### What you will do
Produce as output only the lines below starting at the line with "The height and width of the screenshot is (753, 1428)." and continuing through the line with "is (721, 635).", each one exactly as written.

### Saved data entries
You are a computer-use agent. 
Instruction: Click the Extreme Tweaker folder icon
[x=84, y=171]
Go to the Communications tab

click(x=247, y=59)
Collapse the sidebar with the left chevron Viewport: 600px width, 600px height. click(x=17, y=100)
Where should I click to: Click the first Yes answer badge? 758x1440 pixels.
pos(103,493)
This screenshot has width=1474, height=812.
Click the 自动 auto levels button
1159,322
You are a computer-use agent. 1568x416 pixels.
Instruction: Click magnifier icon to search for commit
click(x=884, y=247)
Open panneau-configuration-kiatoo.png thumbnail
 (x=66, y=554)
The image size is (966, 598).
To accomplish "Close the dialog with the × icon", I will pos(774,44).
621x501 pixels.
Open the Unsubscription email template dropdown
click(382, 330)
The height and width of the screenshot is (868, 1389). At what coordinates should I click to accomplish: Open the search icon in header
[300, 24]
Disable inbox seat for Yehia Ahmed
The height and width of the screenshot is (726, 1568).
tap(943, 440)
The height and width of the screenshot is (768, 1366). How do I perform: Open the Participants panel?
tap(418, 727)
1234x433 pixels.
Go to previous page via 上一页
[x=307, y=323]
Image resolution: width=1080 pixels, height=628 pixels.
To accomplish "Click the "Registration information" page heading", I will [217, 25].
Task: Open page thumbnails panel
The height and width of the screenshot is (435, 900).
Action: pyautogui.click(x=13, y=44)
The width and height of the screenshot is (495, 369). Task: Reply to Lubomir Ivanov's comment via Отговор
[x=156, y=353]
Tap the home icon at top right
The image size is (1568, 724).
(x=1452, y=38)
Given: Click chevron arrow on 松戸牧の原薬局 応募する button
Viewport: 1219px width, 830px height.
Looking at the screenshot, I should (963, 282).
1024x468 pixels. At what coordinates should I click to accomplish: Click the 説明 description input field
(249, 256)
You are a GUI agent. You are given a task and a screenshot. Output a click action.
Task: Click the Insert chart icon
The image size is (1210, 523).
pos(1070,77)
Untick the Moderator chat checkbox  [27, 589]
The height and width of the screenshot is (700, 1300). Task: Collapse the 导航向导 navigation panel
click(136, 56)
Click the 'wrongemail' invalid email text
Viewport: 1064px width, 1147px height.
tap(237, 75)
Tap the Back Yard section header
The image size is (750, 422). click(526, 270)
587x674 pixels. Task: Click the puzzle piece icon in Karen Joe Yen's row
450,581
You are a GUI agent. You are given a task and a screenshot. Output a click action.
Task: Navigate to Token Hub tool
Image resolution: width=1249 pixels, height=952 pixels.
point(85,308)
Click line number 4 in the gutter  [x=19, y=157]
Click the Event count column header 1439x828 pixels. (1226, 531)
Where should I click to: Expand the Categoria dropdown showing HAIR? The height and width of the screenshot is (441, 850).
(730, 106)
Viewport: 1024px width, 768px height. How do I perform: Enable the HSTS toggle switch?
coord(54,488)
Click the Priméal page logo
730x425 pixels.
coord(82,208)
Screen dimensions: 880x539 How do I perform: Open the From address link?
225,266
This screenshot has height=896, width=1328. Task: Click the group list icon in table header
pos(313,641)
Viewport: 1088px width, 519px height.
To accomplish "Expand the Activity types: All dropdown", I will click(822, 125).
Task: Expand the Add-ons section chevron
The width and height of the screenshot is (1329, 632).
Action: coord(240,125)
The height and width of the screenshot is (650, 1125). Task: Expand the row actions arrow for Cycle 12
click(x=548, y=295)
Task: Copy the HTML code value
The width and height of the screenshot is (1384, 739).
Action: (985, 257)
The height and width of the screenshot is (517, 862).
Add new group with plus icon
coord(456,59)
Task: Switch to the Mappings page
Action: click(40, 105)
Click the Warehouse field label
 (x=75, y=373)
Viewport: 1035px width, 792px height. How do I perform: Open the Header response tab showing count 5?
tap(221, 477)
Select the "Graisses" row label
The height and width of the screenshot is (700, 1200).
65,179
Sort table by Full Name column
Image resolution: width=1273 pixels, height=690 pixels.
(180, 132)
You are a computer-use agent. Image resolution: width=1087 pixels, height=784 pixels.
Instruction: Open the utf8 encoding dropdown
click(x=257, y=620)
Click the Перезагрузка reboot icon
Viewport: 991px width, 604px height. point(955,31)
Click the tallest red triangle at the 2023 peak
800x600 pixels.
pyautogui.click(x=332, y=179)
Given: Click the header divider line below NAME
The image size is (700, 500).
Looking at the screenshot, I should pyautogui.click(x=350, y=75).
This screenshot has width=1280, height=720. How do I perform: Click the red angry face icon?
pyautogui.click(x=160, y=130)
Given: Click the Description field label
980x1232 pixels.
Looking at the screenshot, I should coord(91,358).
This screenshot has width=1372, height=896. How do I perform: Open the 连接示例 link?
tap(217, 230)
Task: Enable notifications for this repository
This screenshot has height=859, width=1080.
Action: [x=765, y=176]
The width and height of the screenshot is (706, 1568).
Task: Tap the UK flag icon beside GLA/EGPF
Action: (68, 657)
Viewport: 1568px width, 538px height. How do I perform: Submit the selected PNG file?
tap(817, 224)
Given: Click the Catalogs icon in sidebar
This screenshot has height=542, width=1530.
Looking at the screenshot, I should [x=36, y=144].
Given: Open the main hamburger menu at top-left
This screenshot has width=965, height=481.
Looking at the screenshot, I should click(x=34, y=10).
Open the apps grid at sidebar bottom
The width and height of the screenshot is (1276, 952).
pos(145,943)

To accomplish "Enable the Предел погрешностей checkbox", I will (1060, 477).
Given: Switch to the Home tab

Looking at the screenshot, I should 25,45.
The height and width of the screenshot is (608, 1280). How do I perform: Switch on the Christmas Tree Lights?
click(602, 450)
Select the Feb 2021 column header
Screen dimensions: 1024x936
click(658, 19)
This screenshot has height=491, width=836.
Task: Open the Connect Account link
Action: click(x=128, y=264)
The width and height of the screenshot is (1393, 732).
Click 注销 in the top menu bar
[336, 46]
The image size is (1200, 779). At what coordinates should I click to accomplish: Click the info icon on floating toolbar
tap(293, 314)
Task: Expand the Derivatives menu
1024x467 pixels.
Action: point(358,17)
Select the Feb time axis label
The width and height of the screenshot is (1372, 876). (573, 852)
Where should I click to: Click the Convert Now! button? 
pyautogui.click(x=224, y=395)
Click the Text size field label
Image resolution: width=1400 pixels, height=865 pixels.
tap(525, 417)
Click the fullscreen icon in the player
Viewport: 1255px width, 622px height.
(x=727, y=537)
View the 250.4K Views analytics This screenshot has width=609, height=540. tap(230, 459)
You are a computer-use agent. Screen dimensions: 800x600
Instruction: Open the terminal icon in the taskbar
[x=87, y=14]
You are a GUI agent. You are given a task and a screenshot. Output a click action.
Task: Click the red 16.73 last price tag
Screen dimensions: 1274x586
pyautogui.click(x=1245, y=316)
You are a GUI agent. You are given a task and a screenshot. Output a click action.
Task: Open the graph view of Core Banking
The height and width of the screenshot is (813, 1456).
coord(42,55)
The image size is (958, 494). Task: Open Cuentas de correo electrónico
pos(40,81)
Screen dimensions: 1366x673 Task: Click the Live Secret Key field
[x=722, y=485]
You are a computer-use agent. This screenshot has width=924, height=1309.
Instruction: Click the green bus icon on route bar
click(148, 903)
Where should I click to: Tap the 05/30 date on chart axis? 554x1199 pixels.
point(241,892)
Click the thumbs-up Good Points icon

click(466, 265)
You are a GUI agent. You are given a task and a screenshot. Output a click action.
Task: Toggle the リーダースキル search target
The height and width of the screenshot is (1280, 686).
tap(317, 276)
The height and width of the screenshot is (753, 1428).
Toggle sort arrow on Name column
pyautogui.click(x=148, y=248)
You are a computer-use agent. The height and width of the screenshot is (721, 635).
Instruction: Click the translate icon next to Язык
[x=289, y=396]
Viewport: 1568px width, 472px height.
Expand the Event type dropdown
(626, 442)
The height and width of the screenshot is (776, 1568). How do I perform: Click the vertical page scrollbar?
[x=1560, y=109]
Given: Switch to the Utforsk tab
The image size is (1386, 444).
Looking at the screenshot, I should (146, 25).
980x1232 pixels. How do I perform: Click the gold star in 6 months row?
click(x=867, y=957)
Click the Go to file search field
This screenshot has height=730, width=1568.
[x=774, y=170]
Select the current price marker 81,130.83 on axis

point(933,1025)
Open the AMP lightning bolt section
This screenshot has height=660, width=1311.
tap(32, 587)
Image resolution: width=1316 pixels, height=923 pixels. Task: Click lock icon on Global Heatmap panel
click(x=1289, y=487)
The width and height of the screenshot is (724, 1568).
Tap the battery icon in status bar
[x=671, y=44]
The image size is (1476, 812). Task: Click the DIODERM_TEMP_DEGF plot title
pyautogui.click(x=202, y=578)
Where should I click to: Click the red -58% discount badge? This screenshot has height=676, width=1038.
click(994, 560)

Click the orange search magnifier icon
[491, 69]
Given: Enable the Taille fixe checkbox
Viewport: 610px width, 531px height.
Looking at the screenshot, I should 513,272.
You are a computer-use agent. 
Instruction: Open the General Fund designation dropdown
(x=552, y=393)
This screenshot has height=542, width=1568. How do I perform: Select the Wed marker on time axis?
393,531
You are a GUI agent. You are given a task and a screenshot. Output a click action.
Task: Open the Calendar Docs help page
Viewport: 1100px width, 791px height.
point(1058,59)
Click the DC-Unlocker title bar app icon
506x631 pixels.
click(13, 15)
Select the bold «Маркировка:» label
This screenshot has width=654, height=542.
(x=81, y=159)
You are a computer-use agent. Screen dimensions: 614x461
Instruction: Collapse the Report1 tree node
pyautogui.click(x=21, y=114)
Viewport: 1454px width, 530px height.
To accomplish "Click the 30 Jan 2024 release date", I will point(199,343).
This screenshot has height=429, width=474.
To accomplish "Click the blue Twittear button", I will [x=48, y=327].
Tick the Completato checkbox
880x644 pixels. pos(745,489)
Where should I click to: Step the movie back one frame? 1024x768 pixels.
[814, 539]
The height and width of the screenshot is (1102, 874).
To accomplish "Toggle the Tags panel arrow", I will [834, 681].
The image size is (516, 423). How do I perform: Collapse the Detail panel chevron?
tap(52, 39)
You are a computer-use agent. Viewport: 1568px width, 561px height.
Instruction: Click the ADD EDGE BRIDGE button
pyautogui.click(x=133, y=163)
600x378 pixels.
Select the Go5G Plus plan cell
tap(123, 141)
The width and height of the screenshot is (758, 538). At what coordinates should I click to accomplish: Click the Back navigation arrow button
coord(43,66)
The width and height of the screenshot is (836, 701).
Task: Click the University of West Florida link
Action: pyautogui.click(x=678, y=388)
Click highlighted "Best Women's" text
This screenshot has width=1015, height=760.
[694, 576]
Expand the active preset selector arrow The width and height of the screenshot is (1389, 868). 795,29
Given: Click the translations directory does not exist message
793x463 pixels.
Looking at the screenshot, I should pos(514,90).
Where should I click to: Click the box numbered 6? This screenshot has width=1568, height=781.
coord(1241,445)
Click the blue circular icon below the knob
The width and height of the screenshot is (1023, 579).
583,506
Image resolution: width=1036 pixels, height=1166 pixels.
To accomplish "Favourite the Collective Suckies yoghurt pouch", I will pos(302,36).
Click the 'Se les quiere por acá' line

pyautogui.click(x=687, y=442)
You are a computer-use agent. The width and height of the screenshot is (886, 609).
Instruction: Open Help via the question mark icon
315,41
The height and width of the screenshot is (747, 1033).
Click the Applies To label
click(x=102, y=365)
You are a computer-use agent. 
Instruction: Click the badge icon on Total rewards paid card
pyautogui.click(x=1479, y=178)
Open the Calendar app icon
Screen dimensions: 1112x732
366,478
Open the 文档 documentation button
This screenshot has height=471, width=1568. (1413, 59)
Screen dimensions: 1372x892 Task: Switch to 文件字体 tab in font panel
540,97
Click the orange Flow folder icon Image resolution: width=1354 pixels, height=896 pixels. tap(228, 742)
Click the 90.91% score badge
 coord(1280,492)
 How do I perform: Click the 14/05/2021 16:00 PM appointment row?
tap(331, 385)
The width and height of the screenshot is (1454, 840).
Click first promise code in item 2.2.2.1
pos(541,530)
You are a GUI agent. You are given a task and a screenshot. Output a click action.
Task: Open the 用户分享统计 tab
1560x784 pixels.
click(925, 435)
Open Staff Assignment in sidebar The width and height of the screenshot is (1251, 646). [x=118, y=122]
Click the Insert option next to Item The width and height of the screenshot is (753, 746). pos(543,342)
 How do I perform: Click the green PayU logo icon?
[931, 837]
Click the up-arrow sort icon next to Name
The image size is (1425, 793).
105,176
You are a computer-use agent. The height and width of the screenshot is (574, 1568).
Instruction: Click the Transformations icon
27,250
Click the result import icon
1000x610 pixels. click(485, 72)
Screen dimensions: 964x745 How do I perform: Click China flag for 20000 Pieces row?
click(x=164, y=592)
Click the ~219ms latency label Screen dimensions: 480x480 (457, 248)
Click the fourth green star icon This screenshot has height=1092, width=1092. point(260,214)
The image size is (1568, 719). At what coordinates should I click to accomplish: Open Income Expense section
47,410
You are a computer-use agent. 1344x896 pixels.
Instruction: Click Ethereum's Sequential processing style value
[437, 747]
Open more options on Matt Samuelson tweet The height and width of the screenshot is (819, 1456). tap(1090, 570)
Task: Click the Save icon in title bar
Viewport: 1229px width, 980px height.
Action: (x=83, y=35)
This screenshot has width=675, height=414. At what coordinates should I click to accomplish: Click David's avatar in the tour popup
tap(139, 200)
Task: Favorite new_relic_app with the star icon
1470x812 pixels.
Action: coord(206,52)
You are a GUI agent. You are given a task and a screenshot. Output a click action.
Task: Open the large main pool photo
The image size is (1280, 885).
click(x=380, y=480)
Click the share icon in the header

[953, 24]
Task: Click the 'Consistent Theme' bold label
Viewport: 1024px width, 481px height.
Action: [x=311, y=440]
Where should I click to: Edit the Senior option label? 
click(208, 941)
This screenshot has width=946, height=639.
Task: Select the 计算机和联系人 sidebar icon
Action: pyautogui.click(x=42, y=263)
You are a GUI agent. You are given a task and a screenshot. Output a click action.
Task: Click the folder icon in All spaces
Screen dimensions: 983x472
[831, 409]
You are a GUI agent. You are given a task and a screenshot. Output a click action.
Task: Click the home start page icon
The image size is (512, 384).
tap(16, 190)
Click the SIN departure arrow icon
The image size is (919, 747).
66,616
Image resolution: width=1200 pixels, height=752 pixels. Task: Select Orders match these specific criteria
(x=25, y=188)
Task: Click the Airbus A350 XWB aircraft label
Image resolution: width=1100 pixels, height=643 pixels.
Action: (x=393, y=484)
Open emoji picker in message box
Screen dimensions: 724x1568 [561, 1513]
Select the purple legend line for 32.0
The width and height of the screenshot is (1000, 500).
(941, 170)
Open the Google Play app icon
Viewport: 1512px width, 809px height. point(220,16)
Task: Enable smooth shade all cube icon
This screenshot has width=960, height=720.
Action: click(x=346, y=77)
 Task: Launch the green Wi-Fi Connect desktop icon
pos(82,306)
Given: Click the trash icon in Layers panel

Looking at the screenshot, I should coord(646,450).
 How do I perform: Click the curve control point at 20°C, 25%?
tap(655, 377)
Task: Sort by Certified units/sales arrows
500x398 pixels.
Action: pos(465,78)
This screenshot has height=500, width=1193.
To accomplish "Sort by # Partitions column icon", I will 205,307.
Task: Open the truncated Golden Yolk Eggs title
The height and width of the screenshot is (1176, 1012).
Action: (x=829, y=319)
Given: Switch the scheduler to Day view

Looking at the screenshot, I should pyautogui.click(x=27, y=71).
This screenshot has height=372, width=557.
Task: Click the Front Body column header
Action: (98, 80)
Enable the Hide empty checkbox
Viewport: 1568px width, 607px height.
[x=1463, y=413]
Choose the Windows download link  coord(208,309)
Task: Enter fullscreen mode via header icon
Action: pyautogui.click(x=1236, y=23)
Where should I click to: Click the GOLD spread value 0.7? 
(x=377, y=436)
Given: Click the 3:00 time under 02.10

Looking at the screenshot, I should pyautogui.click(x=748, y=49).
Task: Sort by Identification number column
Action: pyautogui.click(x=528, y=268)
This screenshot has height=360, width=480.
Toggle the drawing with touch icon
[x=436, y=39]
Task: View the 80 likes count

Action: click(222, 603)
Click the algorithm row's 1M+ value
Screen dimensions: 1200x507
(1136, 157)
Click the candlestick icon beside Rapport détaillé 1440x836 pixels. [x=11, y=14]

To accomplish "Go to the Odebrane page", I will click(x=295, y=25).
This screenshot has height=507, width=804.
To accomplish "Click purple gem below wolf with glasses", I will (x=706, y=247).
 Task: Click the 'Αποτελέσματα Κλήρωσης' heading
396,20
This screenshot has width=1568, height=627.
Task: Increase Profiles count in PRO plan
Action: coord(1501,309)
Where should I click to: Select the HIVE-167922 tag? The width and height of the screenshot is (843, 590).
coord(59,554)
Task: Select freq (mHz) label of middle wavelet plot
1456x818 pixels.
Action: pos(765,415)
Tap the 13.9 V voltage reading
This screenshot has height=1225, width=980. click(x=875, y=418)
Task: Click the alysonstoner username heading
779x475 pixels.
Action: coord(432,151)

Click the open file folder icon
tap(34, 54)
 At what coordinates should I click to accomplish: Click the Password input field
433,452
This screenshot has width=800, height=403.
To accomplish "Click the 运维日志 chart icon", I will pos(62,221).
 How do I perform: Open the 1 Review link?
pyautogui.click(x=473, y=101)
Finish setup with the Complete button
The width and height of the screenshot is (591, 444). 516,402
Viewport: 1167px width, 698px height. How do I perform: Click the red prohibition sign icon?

### Task response
The height and width of the screenshot is (753, 1428).
Toggle sort arrow on Name column
pyautogui.click(x=148, y=248)
You are a computer-use agent. The height and width of the screenshot is (721, 635).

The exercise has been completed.